The question this Court was called upon to consider read thus: “Whether, on the facts and in the circumstances of the case, the sum of Rs. 49,350 could be assessed in the hands of the assessee as capital gains as having accrued to the assessee by exchange or relinquishment as provided for under section 12B of the Act?” This Court held that no exchange was involved in the transaction. An exchange involved the transfer of property by one person to another and, reciprocally, the transfer of property by that other to the first person. There had to be a mutual transfer of ownership of one thing for the ownership of another. In the case before the Court, the assessee could not be said to have transferred any property to anyone. When he was allotted shares of the amalgamated company, he was entitled to such allotment because of his holding 90 shares of the amalgamating company. The holding of 90 shares in the amalgamating company was merely a qualifying condition entitling the assessee to the allotment of 45 shares in the amalgamated company. The dissolution of the amalgamating company deprived the holding of the 90 shares of that company of all value.

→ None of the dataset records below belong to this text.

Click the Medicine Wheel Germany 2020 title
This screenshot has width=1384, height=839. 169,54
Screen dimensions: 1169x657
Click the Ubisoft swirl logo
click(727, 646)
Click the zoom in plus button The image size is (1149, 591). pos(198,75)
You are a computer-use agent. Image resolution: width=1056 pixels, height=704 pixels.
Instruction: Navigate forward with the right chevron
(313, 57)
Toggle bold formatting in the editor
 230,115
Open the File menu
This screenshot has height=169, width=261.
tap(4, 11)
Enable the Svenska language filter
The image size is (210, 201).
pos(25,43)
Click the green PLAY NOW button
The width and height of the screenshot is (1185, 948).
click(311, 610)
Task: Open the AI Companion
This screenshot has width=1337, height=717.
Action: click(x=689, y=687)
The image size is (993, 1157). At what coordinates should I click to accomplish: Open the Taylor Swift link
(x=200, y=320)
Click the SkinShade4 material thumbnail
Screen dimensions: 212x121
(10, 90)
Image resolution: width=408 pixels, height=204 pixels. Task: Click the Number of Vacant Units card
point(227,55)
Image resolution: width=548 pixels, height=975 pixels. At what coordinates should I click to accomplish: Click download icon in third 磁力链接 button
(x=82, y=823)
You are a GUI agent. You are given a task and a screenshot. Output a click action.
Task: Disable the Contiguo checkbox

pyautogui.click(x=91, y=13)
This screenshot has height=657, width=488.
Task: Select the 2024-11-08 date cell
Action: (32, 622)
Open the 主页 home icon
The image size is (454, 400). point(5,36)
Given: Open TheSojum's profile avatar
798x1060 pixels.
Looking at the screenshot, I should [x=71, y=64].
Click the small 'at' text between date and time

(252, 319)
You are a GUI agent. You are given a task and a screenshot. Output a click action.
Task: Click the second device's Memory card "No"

10. The learned counsel for the assessees submitted that no capital gains tax could be levied upon the assessees in respect of the sale by them of their shares in the amalgamated company because there was no provision in the Act with regard to the manner of determination of the cost of these shares. This was for the reason that section 49(2) prescribed the mode of determining the cost where the shares in an amalgamated company had become the property of the assessee in consideration of a transfer, as referred to in section 47(vii), that is to say, a transfer by a shareholder in a scheme of amalgamation of shares held by him in the amalgamating company if the transfer was made in consideration of the allotment to him of shares in the amalgamated company. The decision in Rasiklal Maneklal (HUF) ‘s case (supra) had held that there was no transfer of any property to anyone by the assessee in circumstances identical to those before us.”
24. After taking note of Rasiklal Maneklal (supra) the Court further observed in Para 11 that it was not the end of the matter as Section 2 (47) under the 1961, Act defined transfer to include extinguishment of any right in capital asset. The relevant portion is extracted hereunder:
“11. This, however, is not the end of the matter for section 2(47) defines ‘transfer’ to include ‘the extinguishment of any rights’ in a capital asset.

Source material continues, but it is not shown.